WRITTEN REQUEST 1
Copy the records from the line containing "The image size" through the line containing "click(53, 247)", both lines included, and leave the pictures out.

PAGE EXCERPT
I can’t remember anything… THE END.  (There’s an out for all of you who could give a rat’s patookus… see how generous I am?)

I had never heard of The Garden before I auditioned… and at the actual callback audition they had me sight read through the main solo I had… and I ain’t gonna lie… I didn’t like it.  The song, I mean (sight reading as well but that’s besides the point).  I thought the melody was ugly.  I kept an open mind, though, went home and downloaded the soundtrack off of iTunes because everything is better when you get orchestral background and a chic who actually knows how it should sound to sing it.  Problem was… after listening to the original recording (which you can listen to here on YouTube), I still wasn’t impressed.  Blugh.  That is such a bummer… because to sing a song that you don’t like is hard… it usually sounds like you’re singing a song that you don’t like.   Novel, right!?   So, I listened to it on a neverending loop of psychotic and each time I disliked it even more than the time before.  It’s kind of like that annoying Call Me Maybe song that I hated from the get go but that didn’t stop it from coming on the radio every time I turned it on… sort of.

WRITTEN REQUEST 2
Answer these questions about the audition excerpt:
(a) What did the writer think of the song's melody?
(b) Where did the writer download the soundtrack?
(c) Which song does the writer compare it to?

EXERCISE INPUT
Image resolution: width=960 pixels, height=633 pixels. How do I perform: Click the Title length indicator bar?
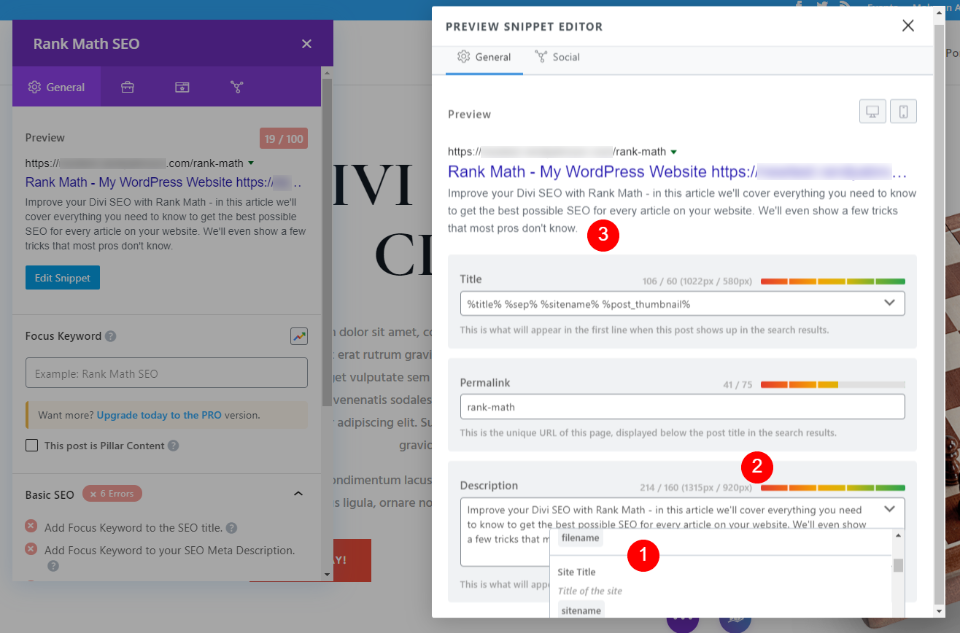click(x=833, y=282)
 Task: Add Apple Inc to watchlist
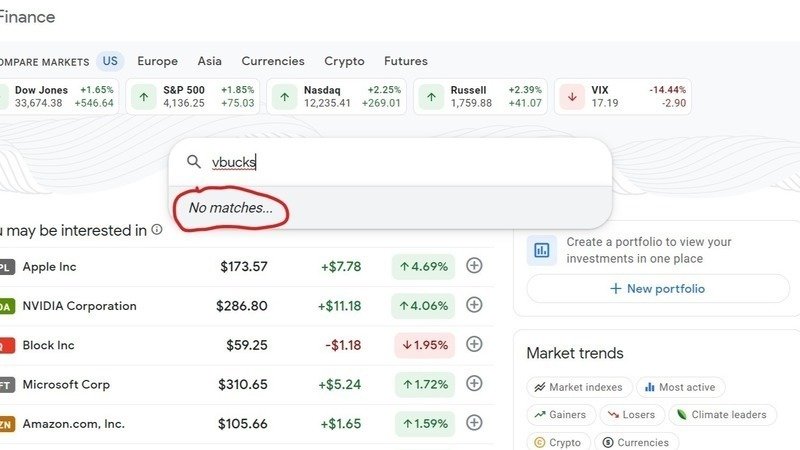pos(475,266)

...

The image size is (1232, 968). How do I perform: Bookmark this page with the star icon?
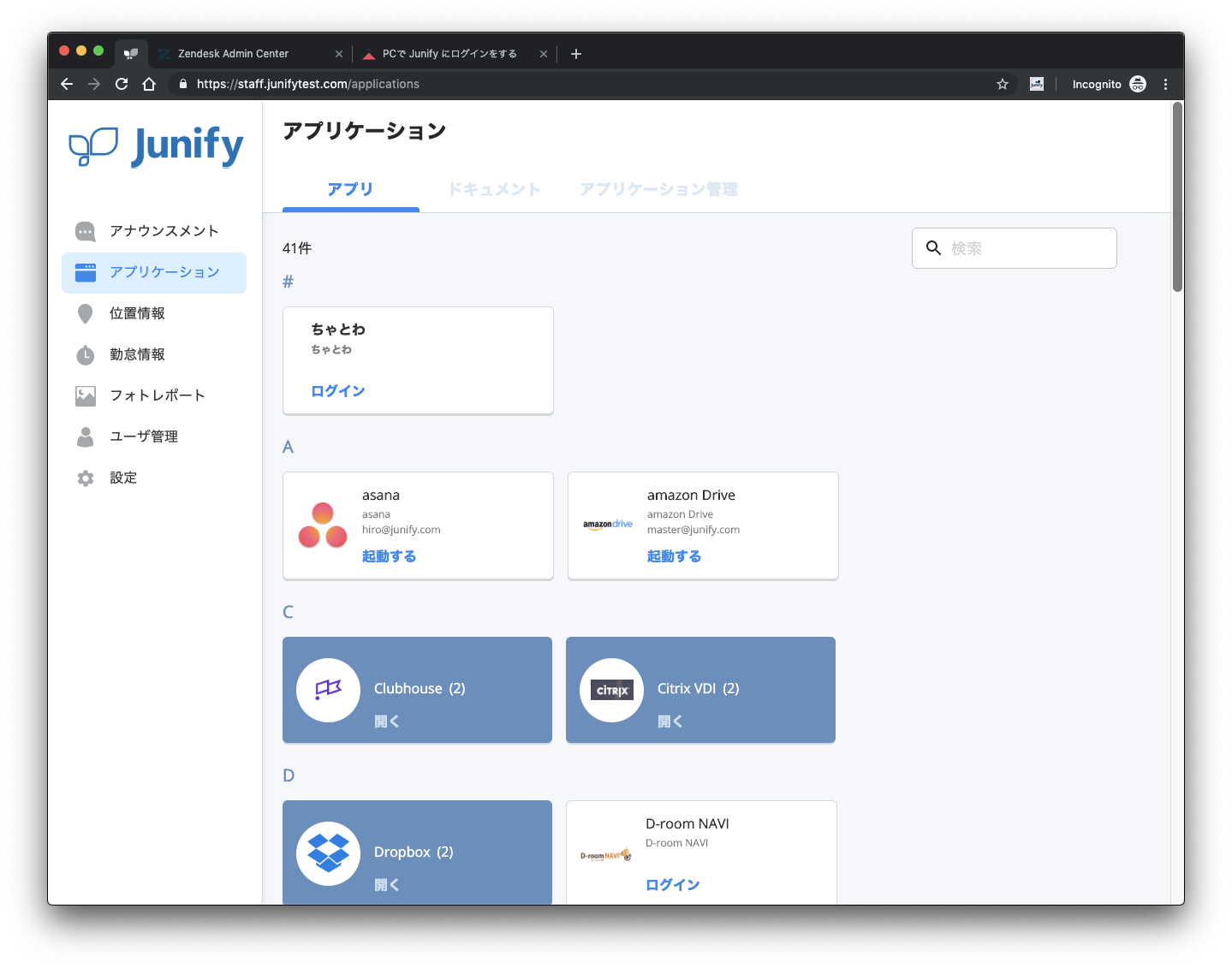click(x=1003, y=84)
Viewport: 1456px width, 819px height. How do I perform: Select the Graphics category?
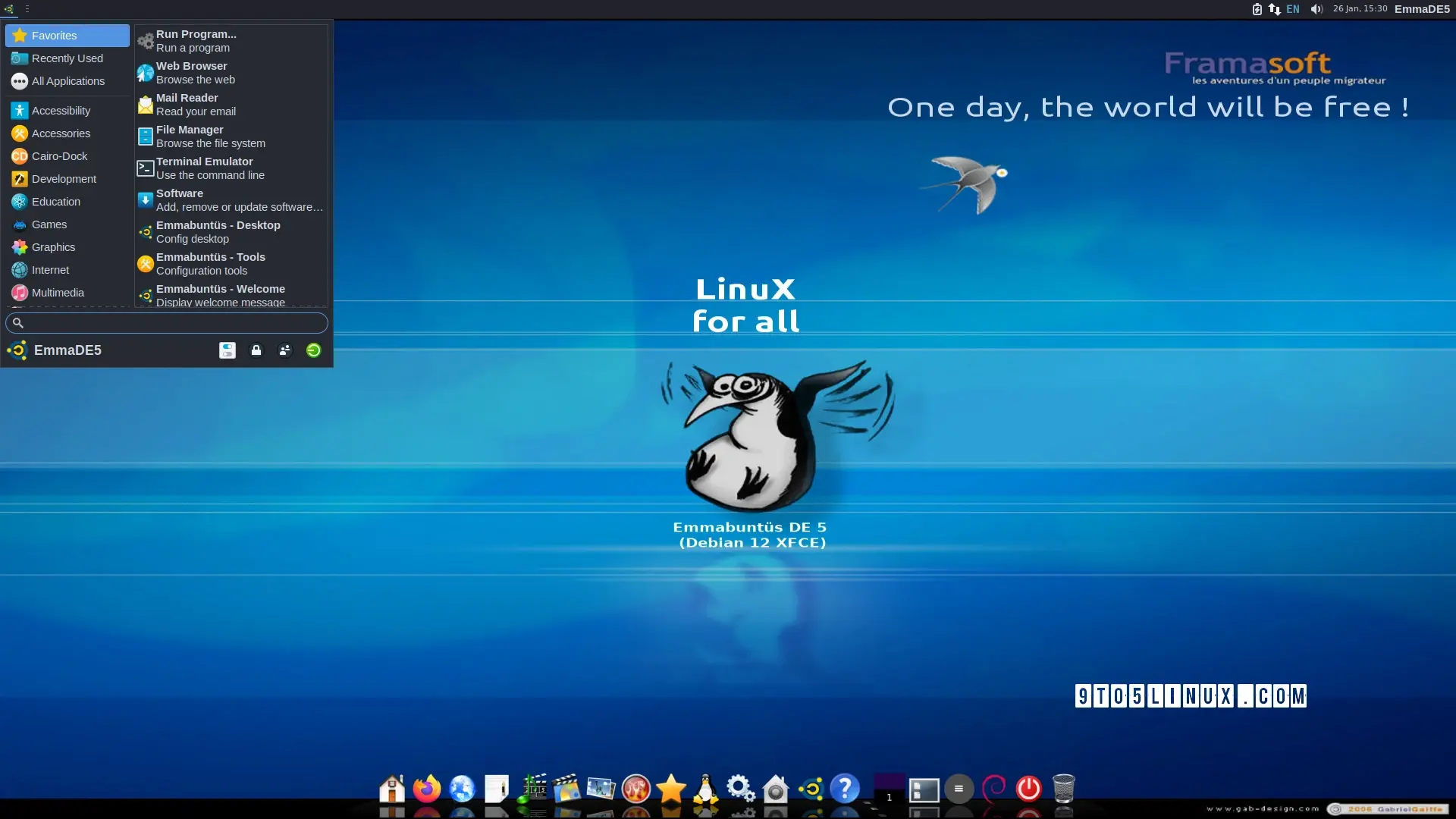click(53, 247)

REPLY 1
The image size is (1232, 968). How do I perform: Bookmark this page with the star icon?
click(x=1003, y=84)
Viewport: 1456px width, 819px height. How do I perform: Select the Graphics category?
click(53, 247)

REPLY 2
(a) The writer thought the melody was ugly.
(b) The writer downloaded it from iTunes.
(c) The writer compares it to Call Me Maybe.